Ce peintre a résisté à l'ivresse qui emportait ses compagnons. En regardant les formes, il les a mesurées, il a cherché une loi des nombres dans la ligne d'une épaule, la courbe d'un sein, les broderies d'un manteau. Des chevaux caracolant devant lui ; il écarte l'aspect de la matière vivante, et, avidement, il les décompose en volumes abstraits. Sous le vêtement passager des choses périssables, chairs, muscles, arbres couverts de fleurs et de fruits, il fouille jusqu'à ce qu'il ait trouvé l'essentiel, la ligne indestructible, la masse éternelle ; cette signification mystérieuse qui enchaine les objets, et les ordonne pour la jouissance de notre esprit.

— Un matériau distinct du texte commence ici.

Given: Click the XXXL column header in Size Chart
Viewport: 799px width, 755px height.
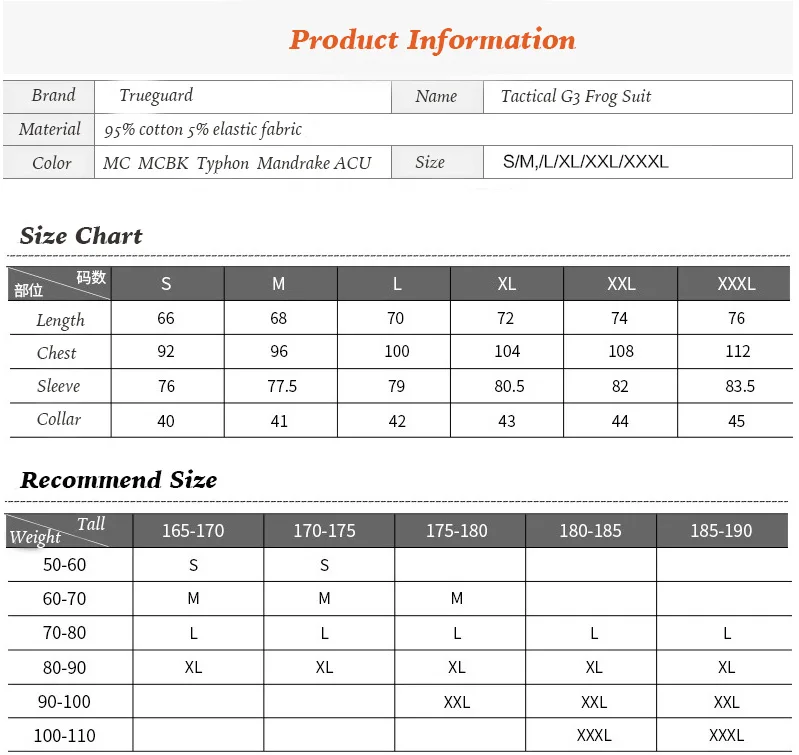Looking at the screenshot, I should pos(736,283).
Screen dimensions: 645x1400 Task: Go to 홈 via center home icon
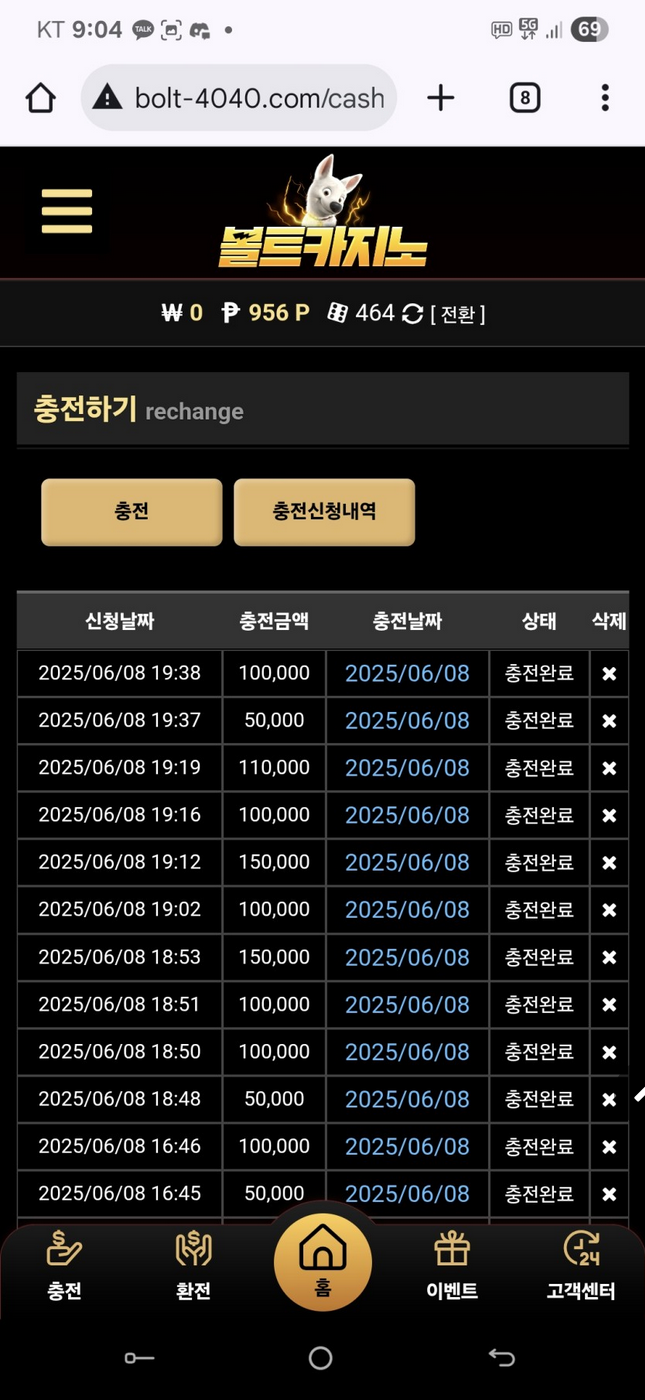coord(322,1262)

Il devine que le sentiment esthétique est la conscience des rapports ; que cette conscience se cache derrière un plaisir matériel, mais que celui-ci n'est que l'enveloppe, et qu'il faut déchirer cette enveloppe pour atteindre la vérité.
L'art est opération pure de l'esprit, des règles immuables dirigent cette opération. L'artiste est l'instrument, inconscient le plus souvent, de cette élaboration secrète. Il a, cependant, la révélation que le monde est un théorème vivant, qu'il est, et ne pourrait être autrement sans se détruire.

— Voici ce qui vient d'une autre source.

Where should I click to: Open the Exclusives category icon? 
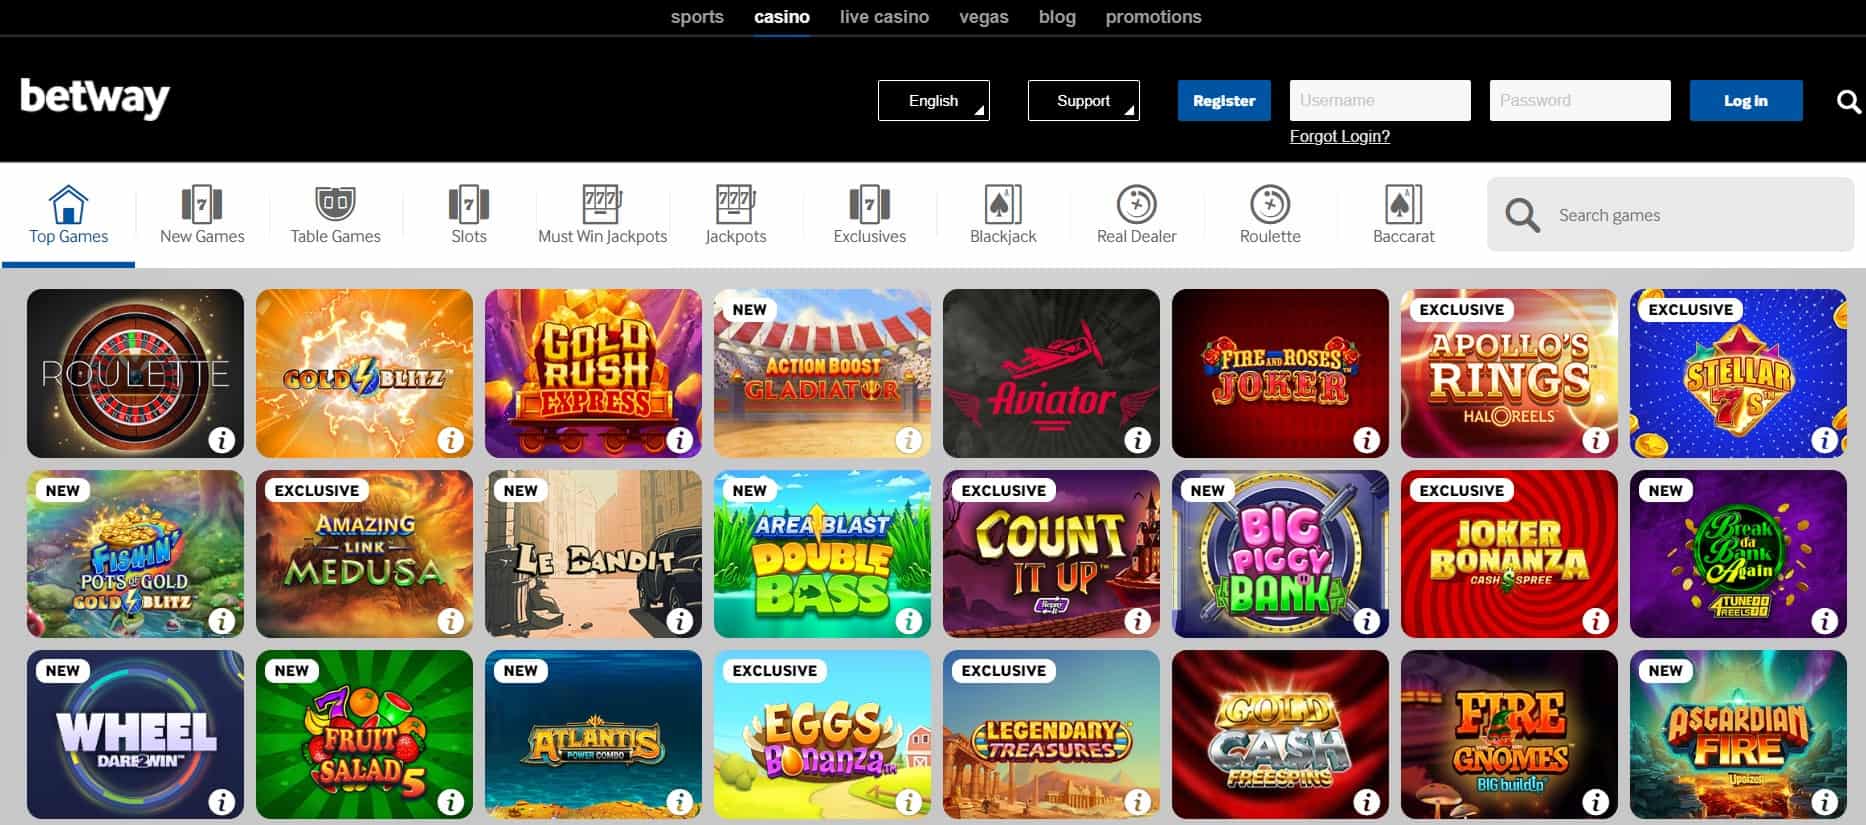click(869, 204)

Les Florentins le traitent de fou. Ne s'enferme-t-il pas chez lui, des mois entiers, refusant d'ouvrir sa porte à ses amis ? Ses recherches sont suspectes. On l'accuse, sans doute, de sorcellerie. N'est-ce pas une alchimie que la décomposition de la matière qu'il poursuit ? Il « perd son temps », nous dit Vasari, il dessine des figures géométriques inouïes et logiques. La ronde des belles femmes, couronnées de fleurs, et des pages sveltes, passe sous ses fenêtres tandis que, penché sur ses dessins, il murmure : « Quelle belle chose que la perspective ! ». Annonciateur d'âges à venir il retrouve en même temps les lois artistiques d'époques disparues. La puissance numérique contenue dans une statue égyptienne qu'il ne connaît pas, l'équilibre des pyramides et des cylindres construits comme une équation et aboutissant à une image de scribe, il l'imagine de nouveau dans la peinture d'une bataille. Personne, alors, ne le comprend. Le message qu'il apportait était trop profond et trop haut ; lui-même, peut-être, n'en avait pas deviné toute l'étendue.